While baby hiccups may seem alarming or uncomfortable for your little one, they are actually quite common and typically harmless. In fact, babies in utero can even experience hiccups as early as the second trimester.

But why do newborns experience hiccups so frequently? The answer lies in their developing digestive system. As babies feed, they often swallow air along with breast milk or formula. This air can become trapped in their stomach and irritate the diaphragm muscle, leading to hiccups.

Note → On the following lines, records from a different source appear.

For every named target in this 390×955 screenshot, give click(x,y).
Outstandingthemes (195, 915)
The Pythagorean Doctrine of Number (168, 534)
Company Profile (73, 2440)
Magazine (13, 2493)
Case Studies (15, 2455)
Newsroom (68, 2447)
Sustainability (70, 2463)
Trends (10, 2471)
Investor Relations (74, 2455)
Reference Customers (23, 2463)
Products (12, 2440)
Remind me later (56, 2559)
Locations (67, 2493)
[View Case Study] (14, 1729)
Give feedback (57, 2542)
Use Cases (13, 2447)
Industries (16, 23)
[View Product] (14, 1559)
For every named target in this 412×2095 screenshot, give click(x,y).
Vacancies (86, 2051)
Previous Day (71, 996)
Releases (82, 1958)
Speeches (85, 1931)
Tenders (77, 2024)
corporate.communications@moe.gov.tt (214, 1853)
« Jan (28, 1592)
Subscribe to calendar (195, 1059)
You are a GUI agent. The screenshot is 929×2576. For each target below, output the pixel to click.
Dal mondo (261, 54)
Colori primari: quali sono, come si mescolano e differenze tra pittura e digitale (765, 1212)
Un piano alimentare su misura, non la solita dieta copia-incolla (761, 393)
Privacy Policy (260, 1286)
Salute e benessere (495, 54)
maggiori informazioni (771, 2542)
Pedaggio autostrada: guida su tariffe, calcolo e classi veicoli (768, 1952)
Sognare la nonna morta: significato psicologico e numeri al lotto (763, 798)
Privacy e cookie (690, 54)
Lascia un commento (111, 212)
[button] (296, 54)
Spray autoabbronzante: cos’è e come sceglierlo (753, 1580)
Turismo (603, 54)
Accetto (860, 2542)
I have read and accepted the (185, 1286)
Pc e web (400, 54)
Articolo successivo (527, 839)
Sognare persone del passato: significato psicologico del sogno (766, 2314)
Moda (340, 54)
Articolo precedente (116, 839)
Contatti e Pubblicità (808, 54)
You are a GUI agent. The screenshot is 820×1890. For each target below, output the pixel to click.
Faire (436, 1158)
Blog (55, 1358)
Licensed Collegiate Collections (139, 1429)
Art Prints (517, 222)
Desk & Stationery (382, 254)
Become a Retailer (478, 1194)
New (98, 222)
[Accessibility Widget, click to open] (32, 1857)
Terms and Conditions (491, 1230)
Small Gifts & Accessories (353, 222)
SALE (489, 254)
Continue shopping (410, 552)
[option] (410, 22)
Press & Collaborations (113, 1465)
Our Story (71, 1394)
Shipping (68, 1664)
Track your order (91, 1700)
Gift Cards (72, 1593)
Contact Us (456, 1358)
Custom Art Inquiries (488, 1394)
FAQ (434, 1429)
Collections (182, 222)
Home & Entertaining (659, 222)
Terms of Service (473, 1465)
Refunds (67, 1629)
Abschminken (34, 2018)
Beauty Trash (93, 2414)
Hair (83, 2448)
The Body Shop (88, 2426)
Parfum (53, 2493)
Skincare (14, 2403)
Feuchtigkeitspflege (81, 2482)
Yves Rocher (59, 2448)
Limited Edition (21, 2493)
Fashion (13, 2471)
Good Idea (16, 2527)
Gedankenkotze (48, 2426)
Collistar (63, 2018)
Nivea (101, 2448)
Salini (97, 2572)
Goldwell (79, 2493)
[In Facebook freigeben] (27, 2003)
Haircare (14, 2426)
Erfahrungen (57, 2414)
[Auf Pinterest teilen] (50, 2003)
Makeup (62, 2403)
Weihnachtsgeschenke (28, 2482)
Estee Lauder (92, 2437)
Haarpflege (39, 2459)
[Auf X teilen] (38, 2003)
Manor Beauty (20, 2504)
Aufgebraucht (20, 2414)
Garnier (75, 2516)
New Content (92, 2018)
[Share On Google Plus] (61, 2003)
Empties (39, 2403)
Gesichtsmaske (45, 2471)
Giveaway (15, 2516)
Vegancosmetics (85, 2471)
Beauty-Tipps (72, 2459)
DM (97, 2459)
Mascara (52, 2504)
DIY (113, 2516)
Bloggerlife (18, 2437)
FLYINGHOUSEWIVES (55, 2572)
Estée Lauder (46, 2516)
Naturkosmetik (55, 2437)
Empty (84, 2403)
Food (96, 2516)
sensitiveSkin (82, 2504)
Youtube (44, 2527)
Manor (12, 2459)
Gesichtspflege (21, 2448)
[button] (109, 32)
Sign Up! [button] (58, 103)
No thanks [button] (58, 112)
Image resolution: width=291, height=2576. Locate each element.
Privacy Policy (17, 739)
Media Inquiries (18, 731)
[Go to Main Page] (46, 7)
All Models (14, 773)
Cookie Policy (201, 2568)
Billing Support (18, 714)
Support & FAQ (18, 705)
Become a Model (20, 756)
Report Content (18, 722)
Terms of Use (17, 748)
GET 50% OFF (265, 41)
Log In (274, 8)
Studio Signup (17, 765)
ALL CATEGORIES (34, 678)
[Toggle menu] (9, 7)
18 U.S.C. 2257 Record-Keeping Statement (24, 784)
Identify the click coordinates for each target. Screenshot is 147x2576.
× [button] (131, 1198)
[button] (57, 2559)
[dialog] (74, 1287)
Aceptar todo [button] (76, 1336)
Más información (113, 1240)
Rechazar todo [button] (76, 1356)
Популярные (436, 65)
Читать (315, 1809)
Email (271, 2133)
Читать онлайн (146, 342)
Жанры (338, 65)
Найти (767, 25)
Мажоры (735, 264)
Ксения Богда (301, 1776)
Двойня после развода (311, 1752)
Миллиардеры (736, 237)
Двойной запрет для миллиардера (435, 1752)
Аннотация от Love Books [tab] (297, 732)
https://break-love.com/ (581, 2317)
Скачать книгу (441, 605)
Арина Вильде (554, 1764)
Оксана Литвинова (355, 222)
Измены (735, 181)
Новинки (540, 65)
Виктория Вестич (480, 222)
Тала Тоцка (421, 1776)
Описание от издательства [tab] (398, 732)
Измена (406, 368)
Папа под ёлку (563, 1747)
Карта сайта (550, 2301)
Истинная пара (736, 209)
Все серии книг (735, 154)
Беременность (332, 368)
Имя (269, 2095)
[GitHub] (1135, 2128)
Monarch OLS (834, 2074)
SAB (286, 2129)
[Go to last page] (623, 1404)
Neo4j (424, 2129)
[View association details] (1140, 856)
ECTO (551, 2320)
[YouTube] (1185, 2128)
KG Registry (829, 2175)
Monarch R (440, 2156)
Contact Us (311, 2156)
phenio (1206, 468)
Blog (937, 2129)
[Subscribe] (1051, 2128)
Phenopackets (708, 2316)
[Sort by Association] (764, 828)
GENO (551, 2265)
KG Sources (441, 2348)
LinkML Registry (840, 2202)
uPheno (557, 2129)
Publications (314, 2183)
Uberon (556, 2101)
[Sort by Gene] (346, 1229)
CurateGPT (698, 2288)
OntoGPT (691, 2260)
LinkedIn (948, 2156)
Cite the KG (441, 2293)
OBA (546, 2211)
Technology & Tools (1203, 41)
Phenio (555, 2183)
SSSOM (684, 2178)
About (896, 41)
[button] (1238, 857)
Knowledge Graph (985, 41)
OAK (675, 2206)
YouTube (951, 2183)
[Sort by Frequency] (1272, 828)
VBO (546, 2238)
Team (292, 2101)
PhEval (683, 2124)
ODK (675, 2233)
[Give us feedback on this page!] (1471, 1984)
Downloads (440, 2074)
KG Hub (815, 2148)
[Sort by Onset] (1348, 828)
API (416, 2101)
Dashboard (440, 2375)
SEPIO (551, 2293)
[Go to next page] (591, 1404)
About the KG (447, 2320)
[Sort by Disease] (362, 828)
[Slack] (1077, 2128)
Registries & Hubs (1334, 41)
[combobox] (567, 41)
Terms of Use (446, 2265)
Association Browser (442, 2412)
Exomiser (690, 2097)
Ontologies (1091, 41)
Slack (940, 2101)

It’s important to note that while baby hiccups are usually benign, they can also be a sign of an underlying medical condition in rare cases. If your baby experiences persistent or severe hiccups, or if they are accompanied by other symptoms such as vomiting or difficulty breathing, it’s best to contact your pediatrician for guidance.

Overall, baby hiccups are a normal and common occurrence during infancy. Understanding the causes and potential concerns associated with hiccups can help put new parents at ease and ensure the health and wellbeing of their little one.

Causes of baby hiccups

Causes of Baby Hiccups

Hiccups are common in adults and babies alike, but they can be quite worrisome for new parents. Although hiccups are generally harmless, they can cause discomfort to your newborn and disrupt their feeding and sleeping patterns. Understanding the causes of baby hiccups can help you prevent them from occurring or alleviate them when they do.

Newborns and Digestive System Immaturity

Newborns have immature digestive systems that make them prone to reflux and indigestion. When a baby feeds, air can enter their stomach along with milk, leading to stomach distention and muscle spasms in the diaphragm, resulting in hiccups. It is not uncommon for babies to hiccup after a feeding, especially if they have overeaten or swallowed air while feeding.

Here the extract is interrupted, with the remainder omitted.